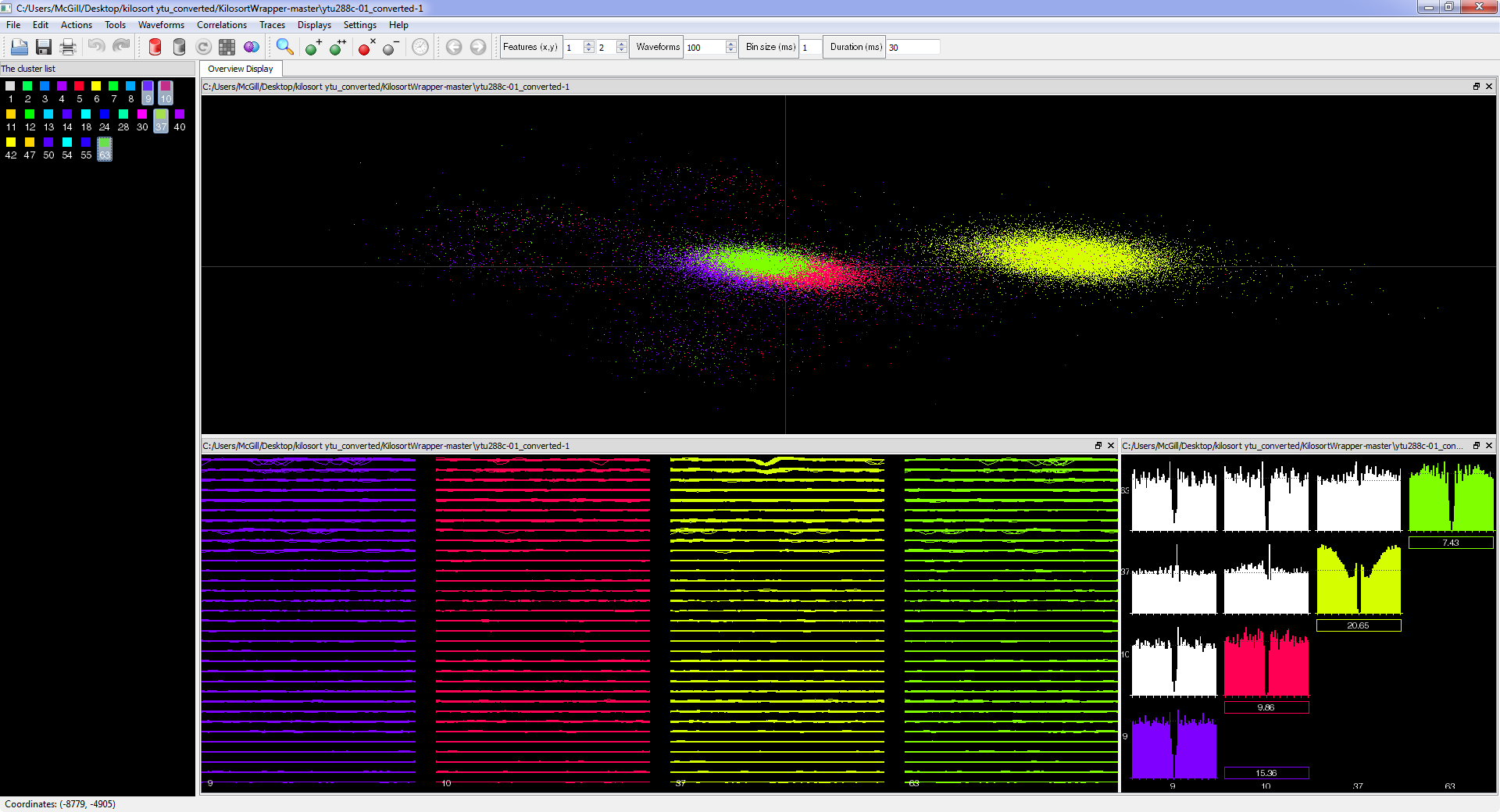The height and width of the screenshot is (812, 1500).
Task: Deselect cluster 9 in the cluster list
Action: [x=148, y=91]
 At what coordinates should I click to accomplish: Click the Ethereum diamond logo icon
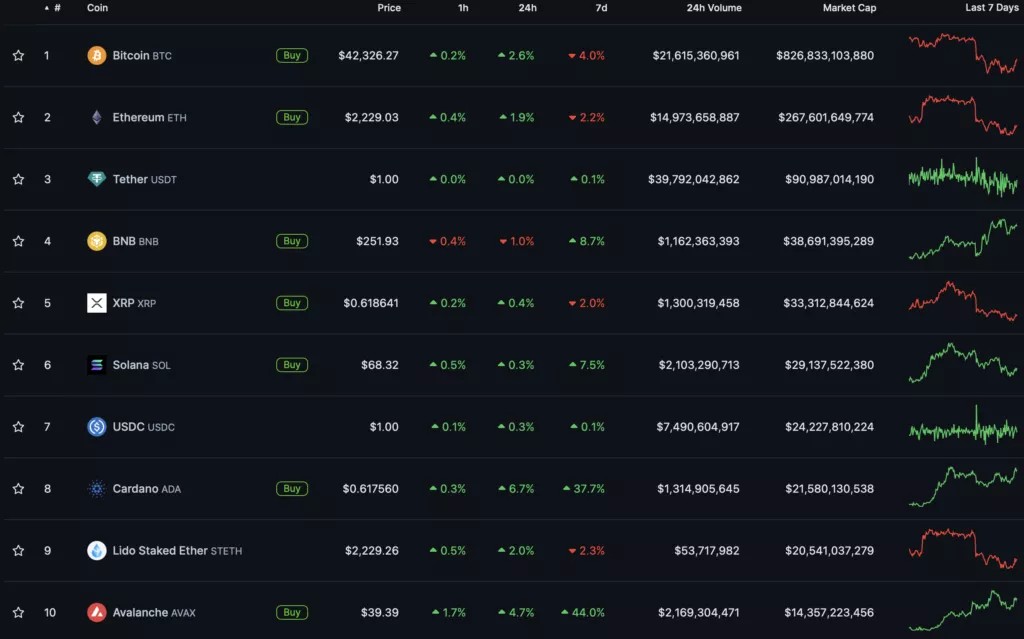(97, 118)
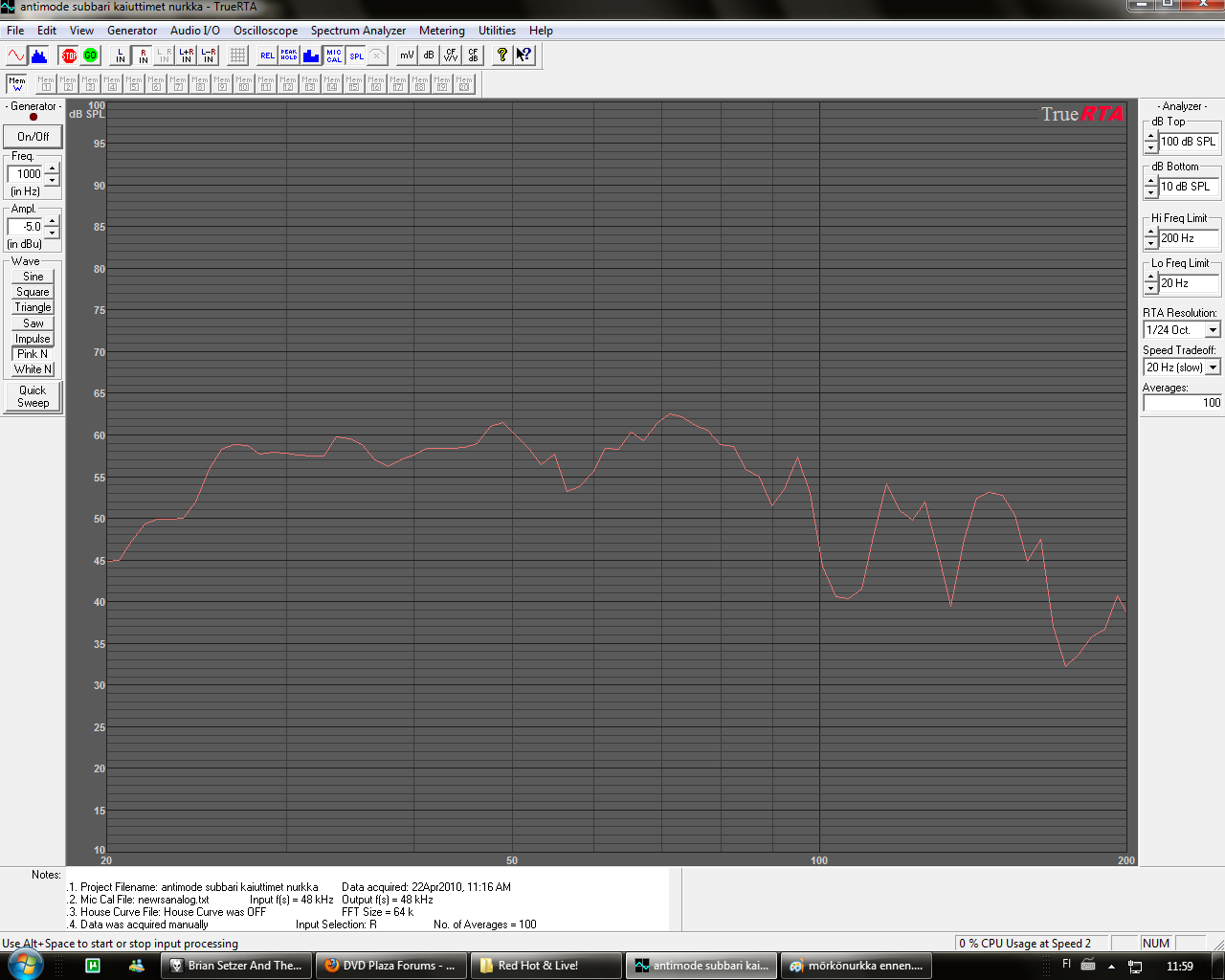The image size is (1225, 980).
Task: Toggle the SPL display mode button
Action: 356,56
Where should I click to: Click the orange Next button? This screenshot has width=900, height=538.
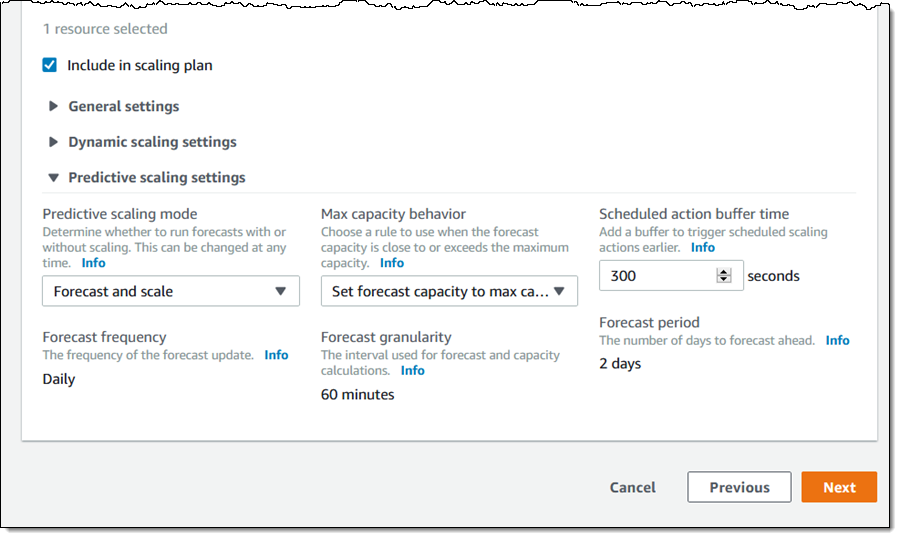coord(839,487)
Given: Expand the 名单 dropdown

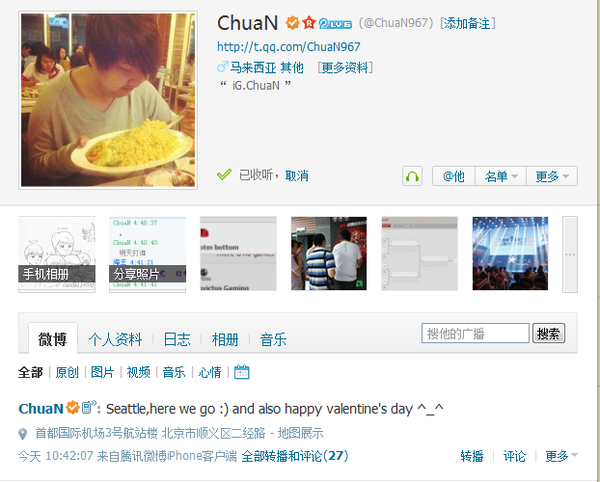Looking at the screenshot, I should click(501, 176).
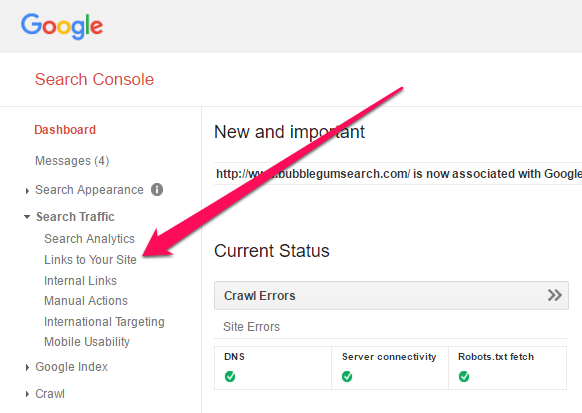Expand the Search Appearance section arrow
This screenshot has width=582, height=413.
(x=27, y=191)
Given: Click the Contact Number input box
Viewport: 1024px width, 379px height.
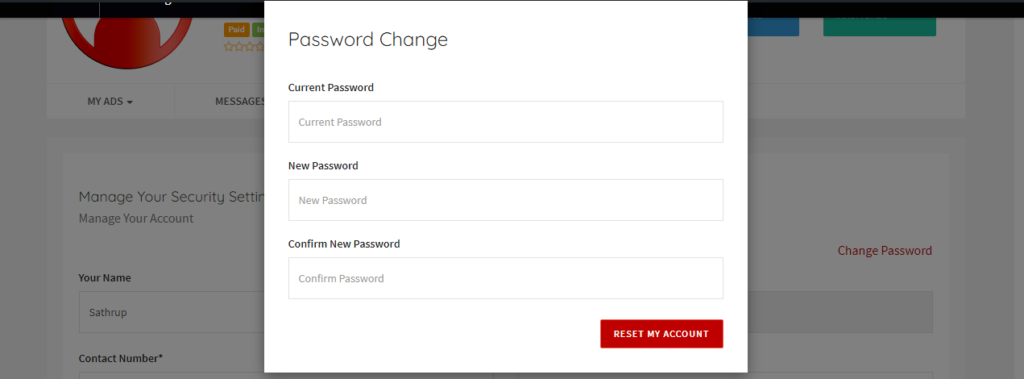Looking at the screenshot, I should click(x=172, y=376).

Action item: Reproduce verbatim every line starting at the line that holds "Where should I" and ending with the final line of the data; omit the pictures.

Solution:
Where should I click to: Click the orange Next button? This screenshot has width=900, height=538.
coord(839,487)
Given: Expand the 名单 dropdown

Looking at the screenshot, I should click(501, 176).
Expand the Search Appearance section arrow
This screenshot has width=582, height=413.
(x=27, y=191)
Given: Click the Contact Number input box
Viewport: 1024px width, 379px height.
Looking at the screenshot, I should click(x=172, y=376).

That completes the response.